Swiss Service Company

Service Companies are Stock Corporations whose sole activity is the provision of technical, management, marketing, publicity, financial and administrative assistance to foreign companies which are part of a group of which the service company is a member. Service companies may not in general derive income from third parties (i.e. companies outside their corporate group). Service company status is obtained by way of an advance cantonal tax ruling (there is no benefit at federal level).


Swiss Mixed Company

Mixed Companies are Stock Corporations which have the characteristics of both domiciliary companies and holding companies but which do not qualify as either. There is no benefit at federal level, but at cantonal and municipal level there are corporate income tax benefits if the mixed company meets the following conditions:

§         the company is foreign controlled;

§        a minimum of 80% of its total income comes from foreign sources;

§        the company has close relationships to foreign entities.


Swiss Branch

Branch offices, whether of foreign companies, or of Swiss companies in other cantons, must be registered in the Commercial Registry of the canton in which they are located.
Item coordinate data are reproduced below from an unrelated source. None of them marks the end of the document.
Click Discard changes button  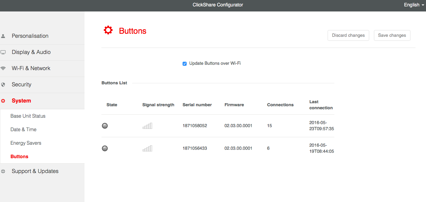coord(348,35)
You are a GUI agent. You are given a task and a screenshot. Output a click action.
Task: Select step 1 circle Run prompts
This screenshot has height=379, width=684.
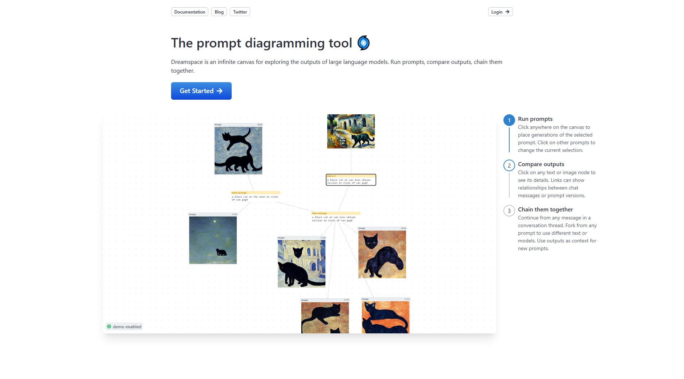(509, 120)
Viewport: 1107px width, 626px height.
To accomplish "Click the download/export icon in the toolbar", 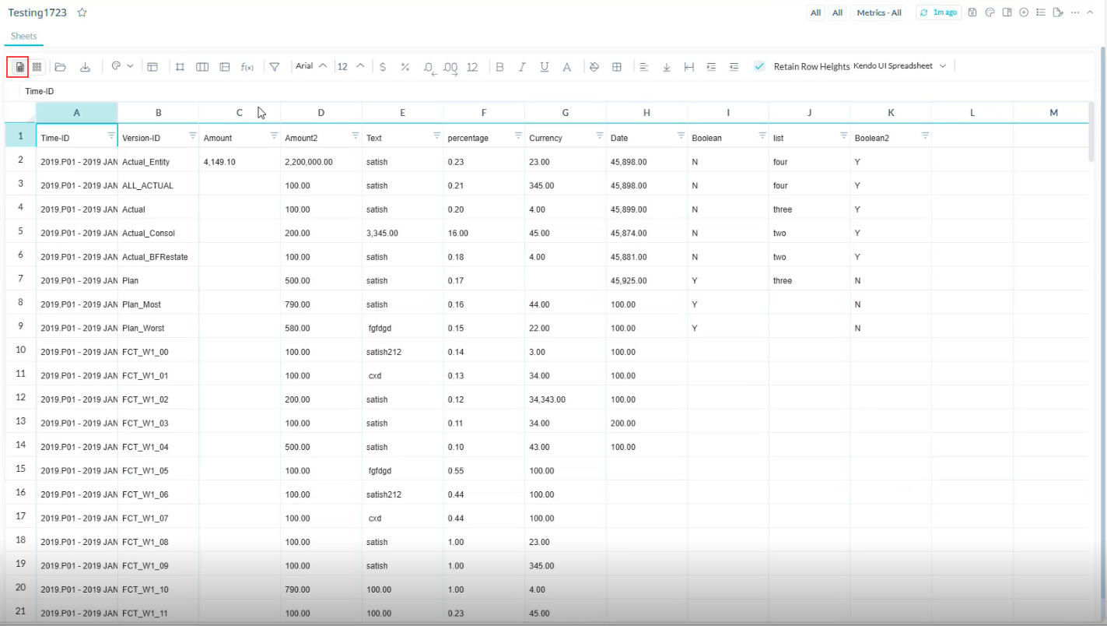I will pyautogui.click(x=85, y=66).
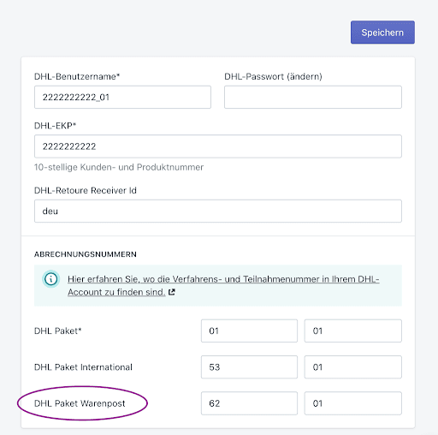This screenshot has width=438, height=435.
Task: Click the DHL Paket International field showing 53
Action: pos(249,367)
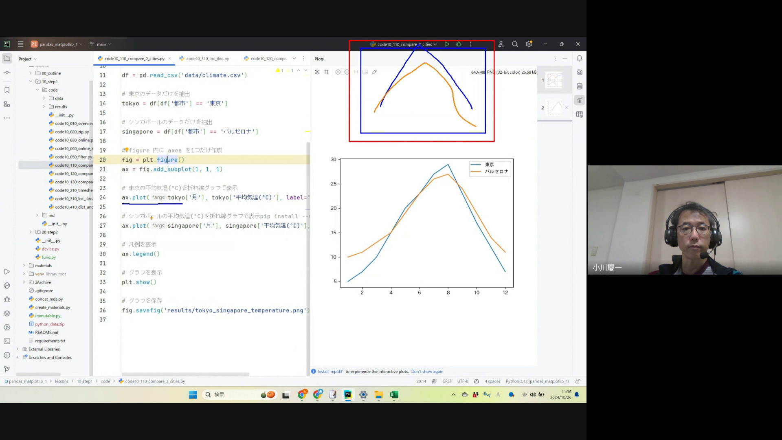Click the Debug bug icon in toolbar
The image size is (782, 440).
tap(459, 44)
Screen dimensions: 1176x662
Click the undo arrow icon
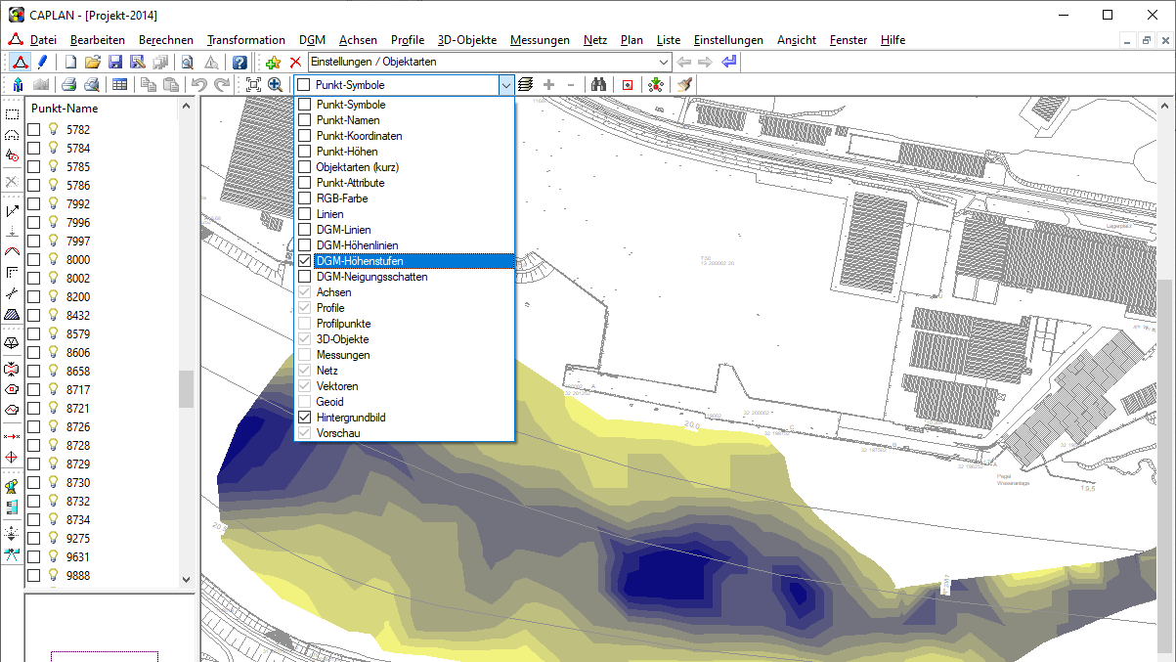tap(198, 85)
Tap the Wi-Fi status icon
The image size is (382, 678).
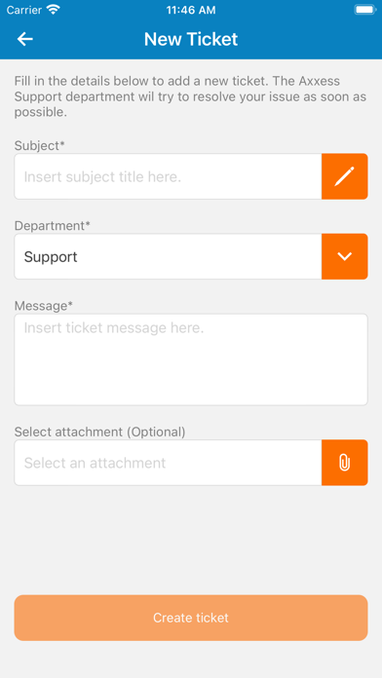[54, 10]
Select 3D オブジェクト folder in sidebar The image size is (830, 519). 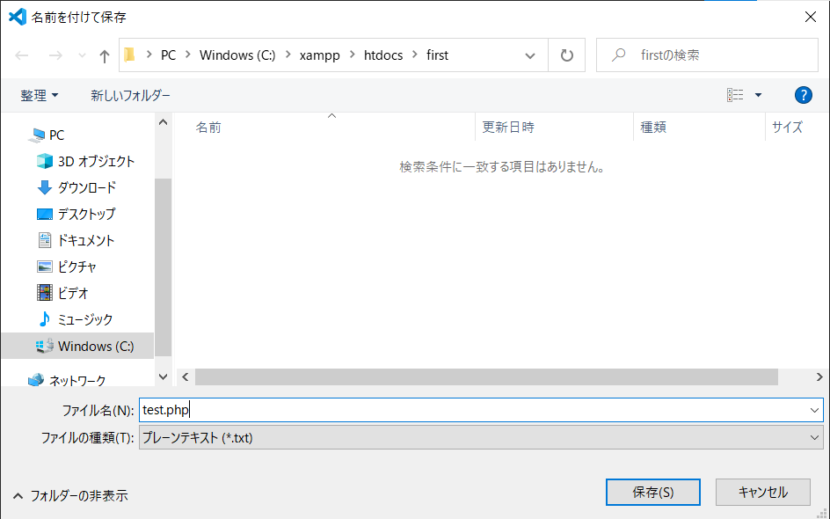tap(96, 161)
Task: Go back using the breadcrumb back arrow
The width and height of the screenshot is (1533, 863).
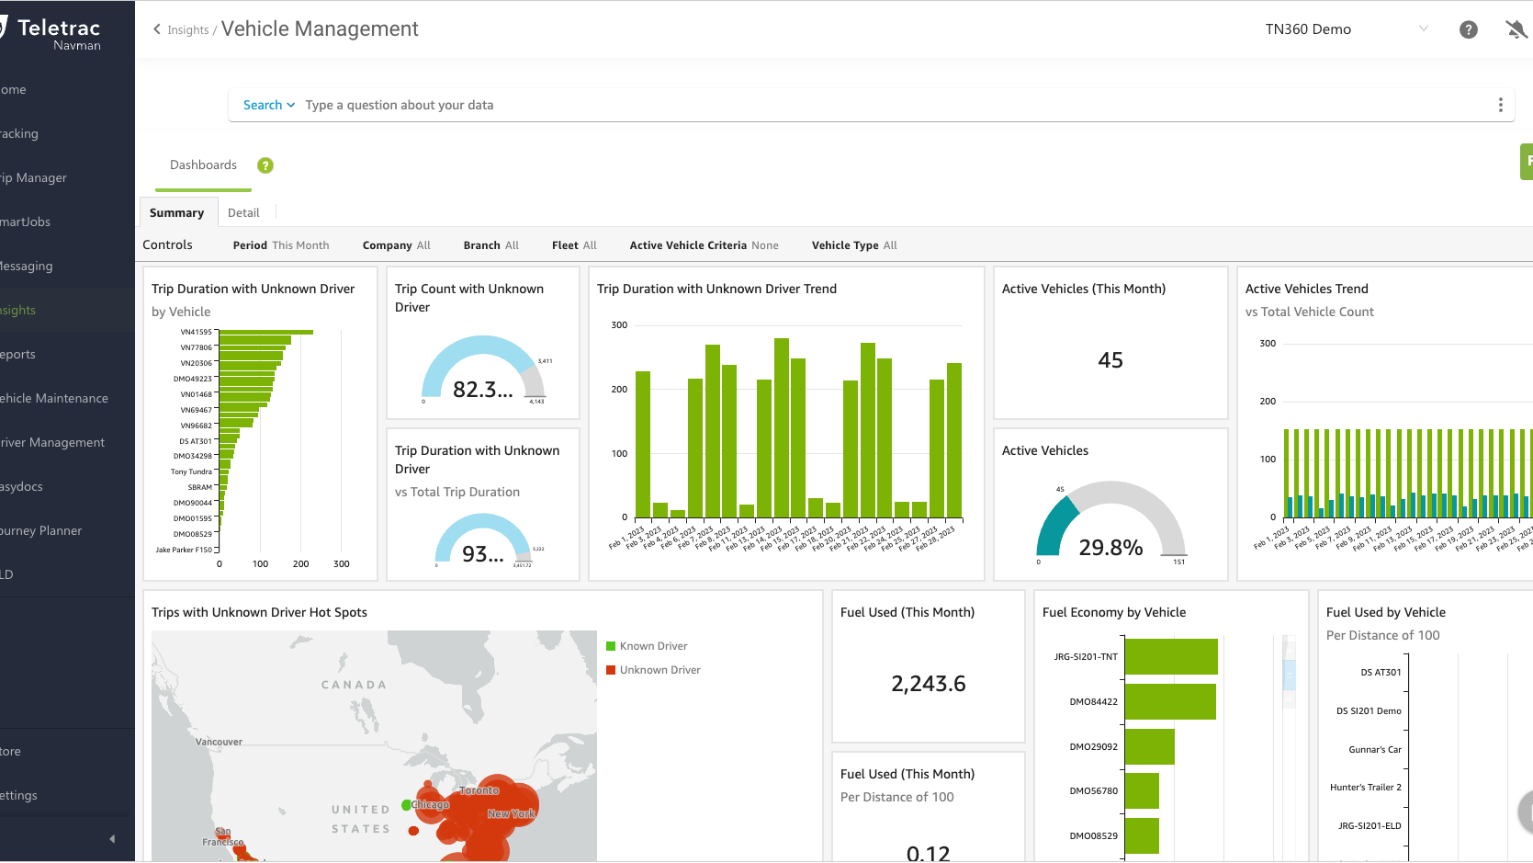Action: [x=156, y=28]
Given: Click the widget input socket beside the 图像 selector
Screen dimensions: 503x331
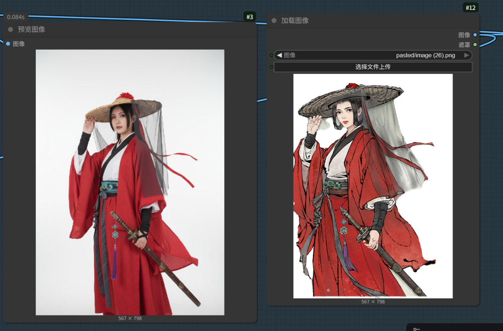Looking at the screenshot, I should click(x=271, y=55).
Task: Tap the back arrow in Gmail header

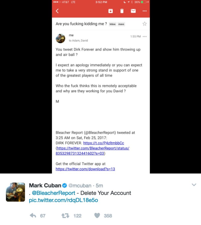Action: coord(57,11)
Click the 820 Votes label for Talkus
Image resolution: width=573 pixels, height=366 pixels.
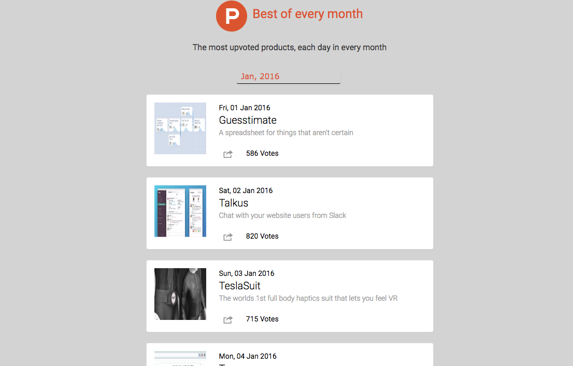point(262,236)
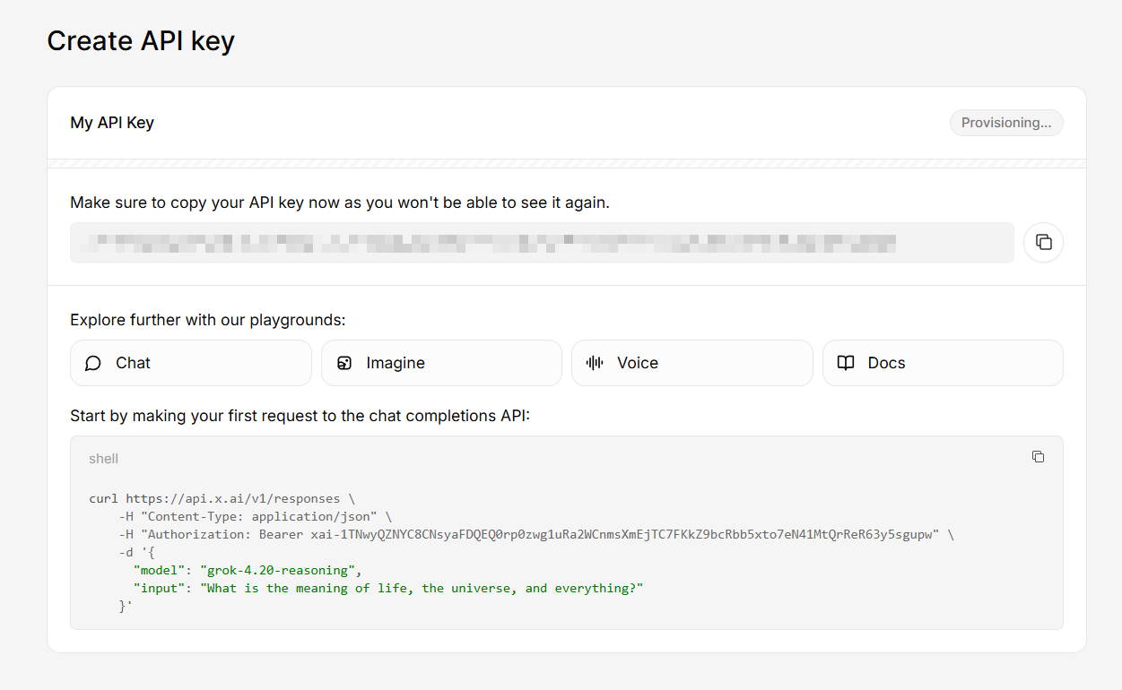Click the shell language label on the code block
1122x690 pixels.
click(x=102, y=458)
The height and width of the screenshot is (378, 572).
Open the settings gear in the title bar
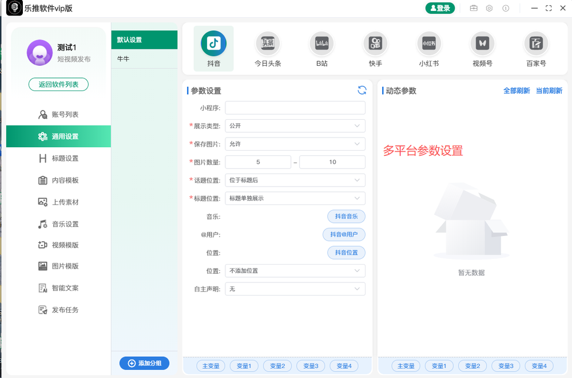point(489,8)
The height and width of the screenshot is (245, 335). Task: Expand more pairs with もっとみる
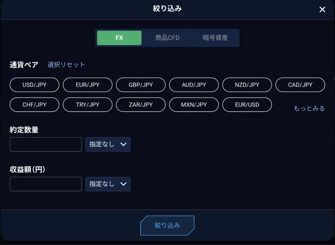[x=309, y=109]
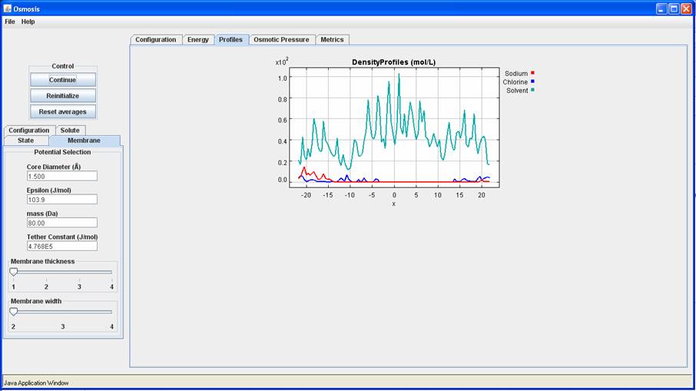Click the Epsilon value field
The image size is (696, 391).
pos(62,200)
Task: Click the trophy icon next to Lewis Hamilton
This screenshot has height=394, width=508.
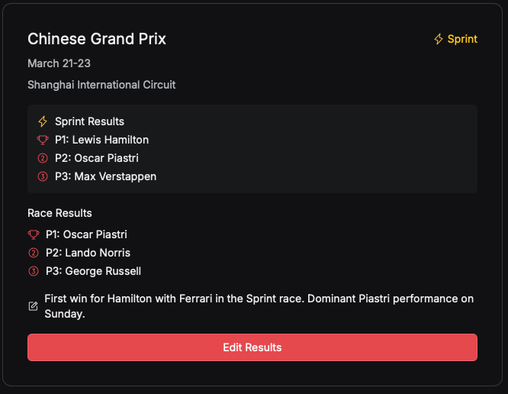Action: [x=43, y=140]
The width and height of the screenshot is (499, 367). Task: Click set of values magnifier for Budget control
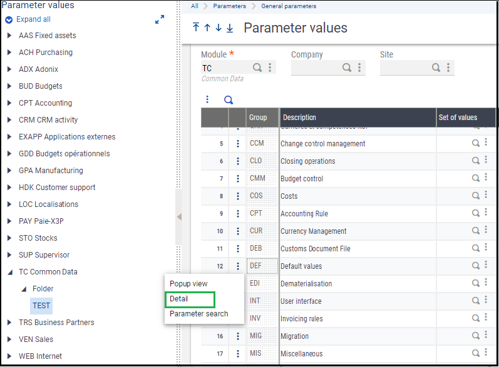coord(475,178)
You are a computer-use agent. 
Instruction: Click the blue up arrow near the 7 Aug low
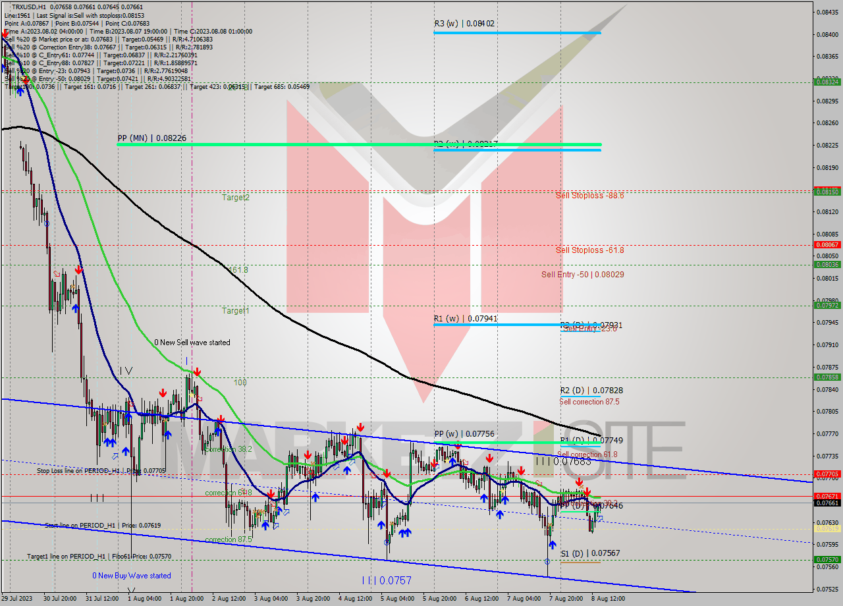pyautogui.click(x=553, y=545)
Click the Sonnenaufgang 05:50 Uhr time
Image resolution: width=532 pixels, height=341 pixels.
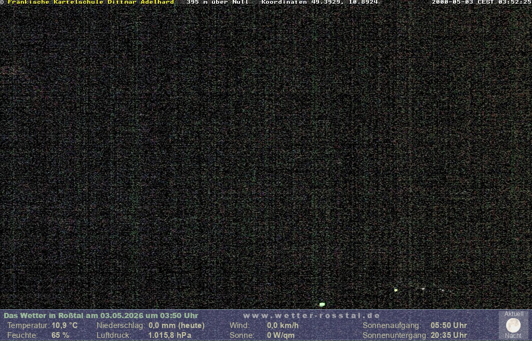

The branch must have a nominated, Swiss-resident representative.

Branches need not publish their annual financial statements, but branches of foreign corporations constitute 'permanent establishments' from a tax point of view, and will therefore be taxed on local source income both at federal and at cantonal level as if they were resident corporations.

There is no withholding tax on transfers of branch profits to its foreign parent.